Task.
Take from the listing each line that has the string "width".

-------- Material for this exercise

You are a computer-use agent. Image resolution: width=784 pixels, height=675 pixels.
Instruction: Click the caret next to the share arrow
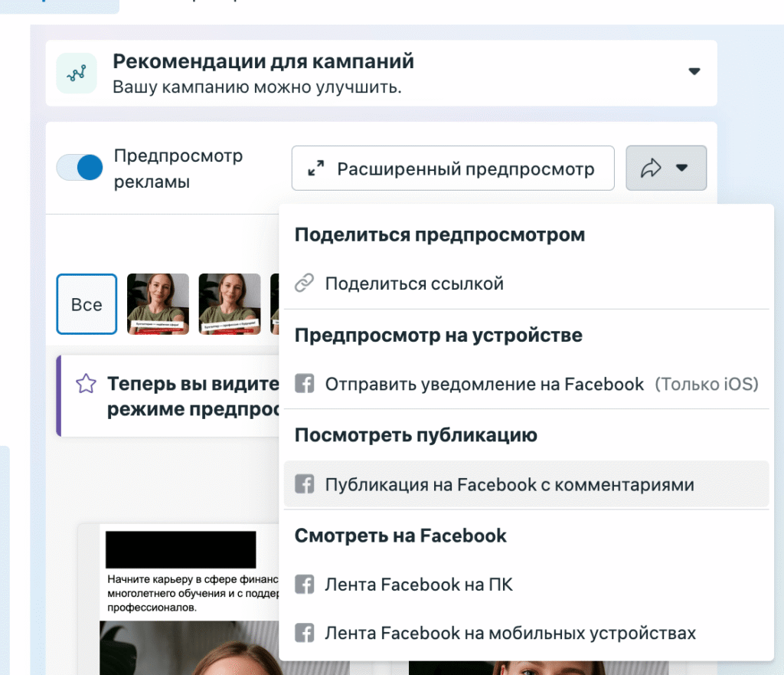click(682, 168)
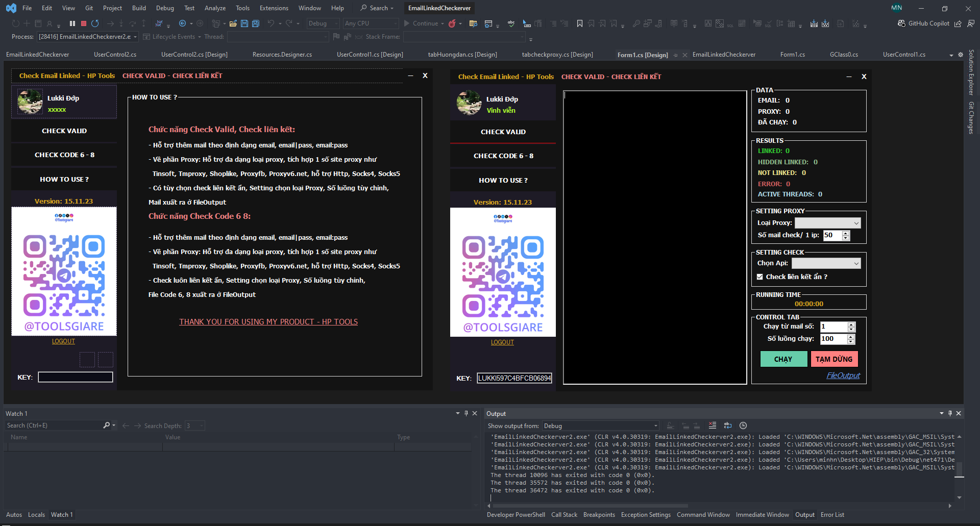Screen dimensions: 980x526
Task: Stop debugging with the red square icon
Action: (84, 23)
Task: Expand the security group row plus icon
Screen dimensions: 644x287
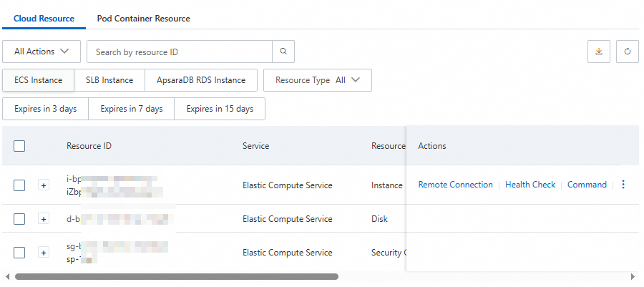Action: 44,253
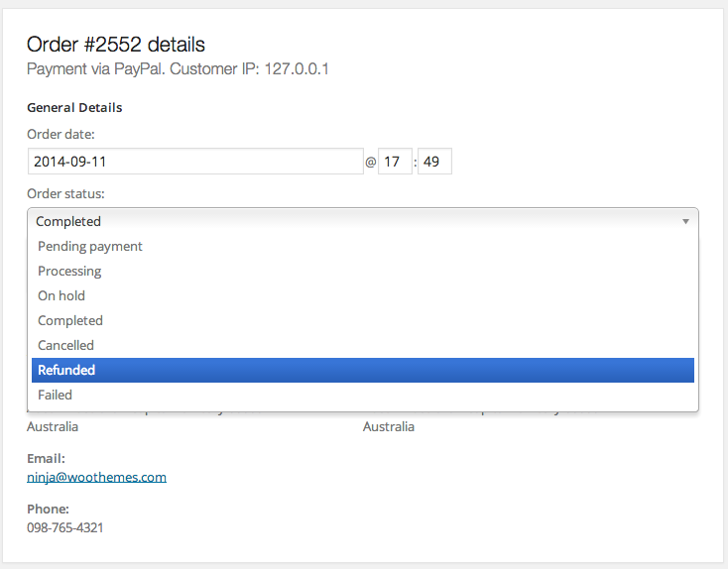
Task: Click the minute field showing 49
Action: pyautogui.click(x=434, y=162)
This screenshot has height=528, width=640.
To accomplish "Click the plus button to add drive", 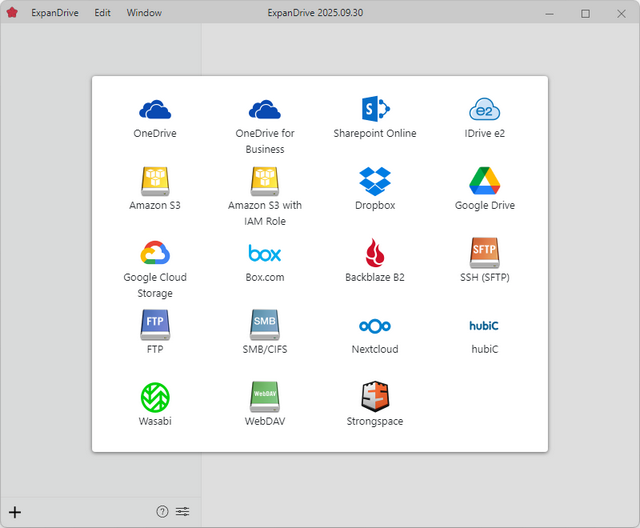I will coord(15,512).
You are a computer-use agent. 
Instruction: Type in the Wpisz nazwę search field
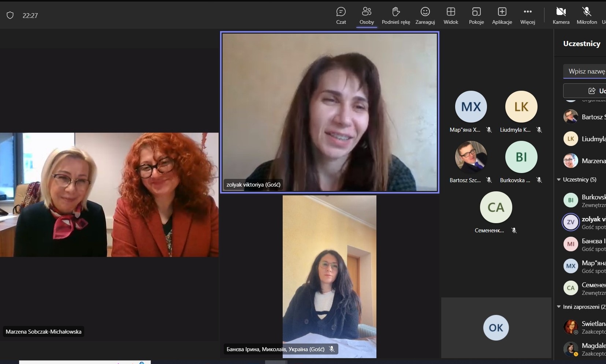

----------------

Completed exercise.
You are a computer-use agent. Image resolution: width=784 pixels, height=675 pixels.
This screenshot has height=528, width=640.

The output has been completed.